Luciano e Barbara, invece, volontari lo sono da diverso tempo e quella fiamma che si è accesa in loro poi non si è più spenta: lui ha operato in Sud America, lei ha prestato servizio in un orfanotrofio. «Lo scambio reciproco con le persone che aiuti è la cosa più bella — dicono —, ma bisogna essere preparati, avere una certa sensibilità», perché non si può mai sapere il dolore che un povero, un escluso, un emarginato porta nel cuore. Ed è un dolore che non si può e non si deve giudicare.

Nel frattempo, in cucina si lavora febbrilmente e in meno di due ore si sfornano quaranta porzioni di mezze maniche al ragù di carne e verdure ripassate in padella. Per ogni ospite ci sono anche un panino, una mela e un dolcetto. La fila di persone alla porta si snoda in modo ordinato e alle 19 la distribuzione del cibo si conclude. È passato anche l’ospite dall’accento campano a ritirare il suo pasto: la promessa di aspettarlo è stata mantenuta.

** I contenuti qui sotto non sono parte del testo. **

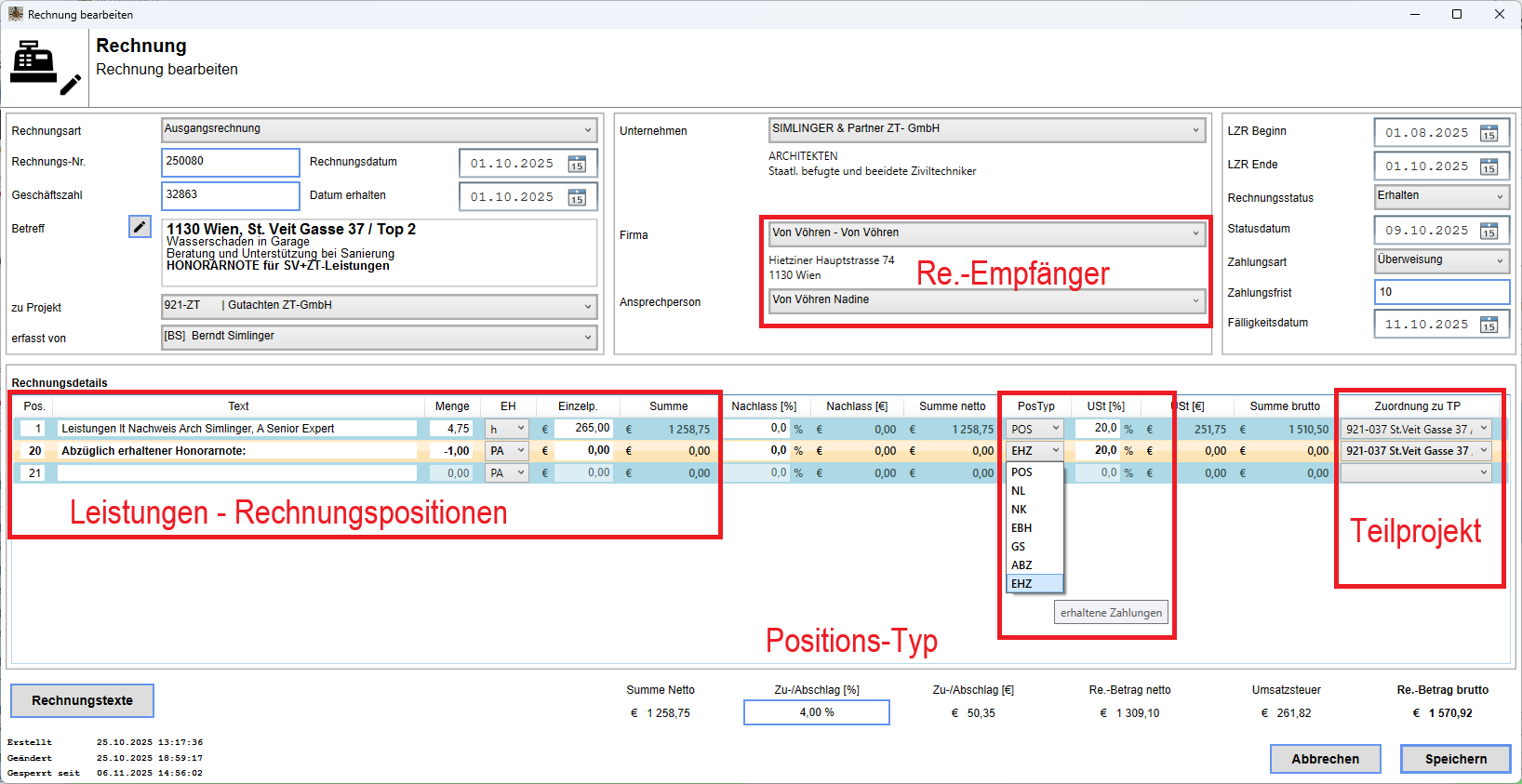The image size is (1522, 784).
Task: Click the Rechnungs-Nr. input field
Action: pos(230,162)
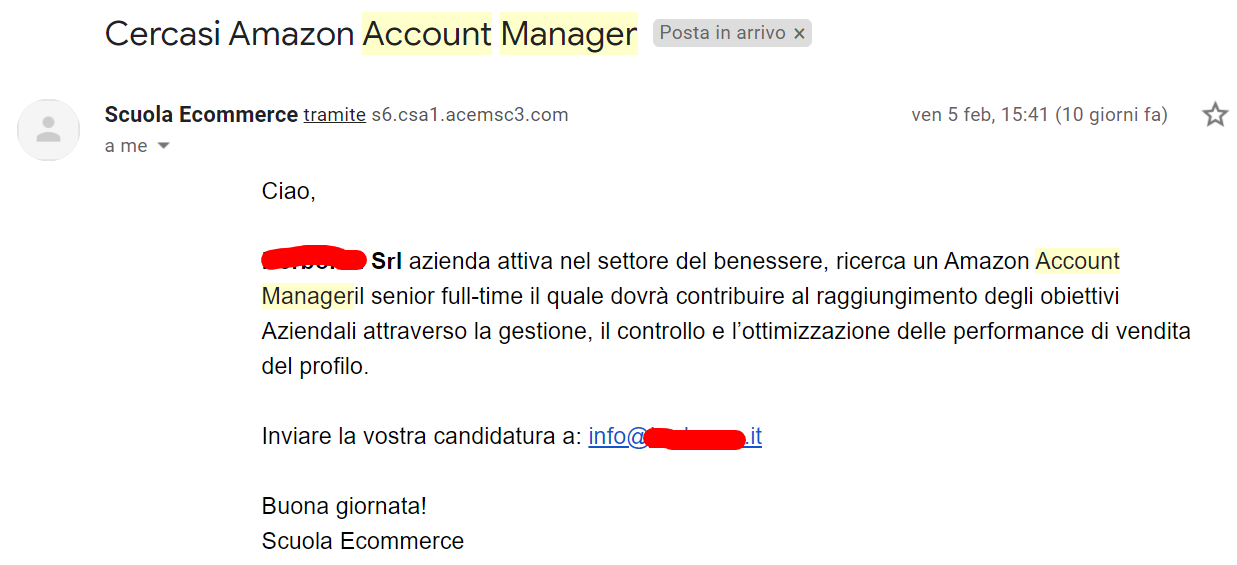Click the red redacted company name before "Srl"
Image resolution: width=1237 pixels, height=565 pixels.
coord(314,261)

Mentre ci si dà da fare per pulire e sistemare i locali, arriva il parroco, don Alberto Orlando: «È andata bene?», chiede con un sorriso. Un coro unanime ed entusiasta risponde di sì. Ci fermiamo a parlare un po’ con lui: «Nel Vangelo, la carità indica l’amore gratuito, quello disinteressato verso qualsiasi cosa, tranne che nei confronti del bene dell’altro — afferma —. È l’amore concentrato sul bene dell’altro, anche sapendo mettere da parte sé stesso, fino a che l’altro abbia ricevuto ciò a cui ha diritto». Don Orlando ci racconta poi della sua idea di non dare il numeretto agli ospiti che attendono in fila, bensì di chiedere loro il nome: «D’altronde, se noi prenotiamo un tavolo al ristorante, lasciamo il nostro nome, mica un numero. E allora perché per i nostri ospiti dovrebbe essere diverso?». In fondo, aggiunge, «la carità insegna a mettersi nei panni dell’altro che ha bisogno, ad ascoltarlo, a dirgli: “Sono al tuo fianco e ti aiuto a trovare la tua strada”».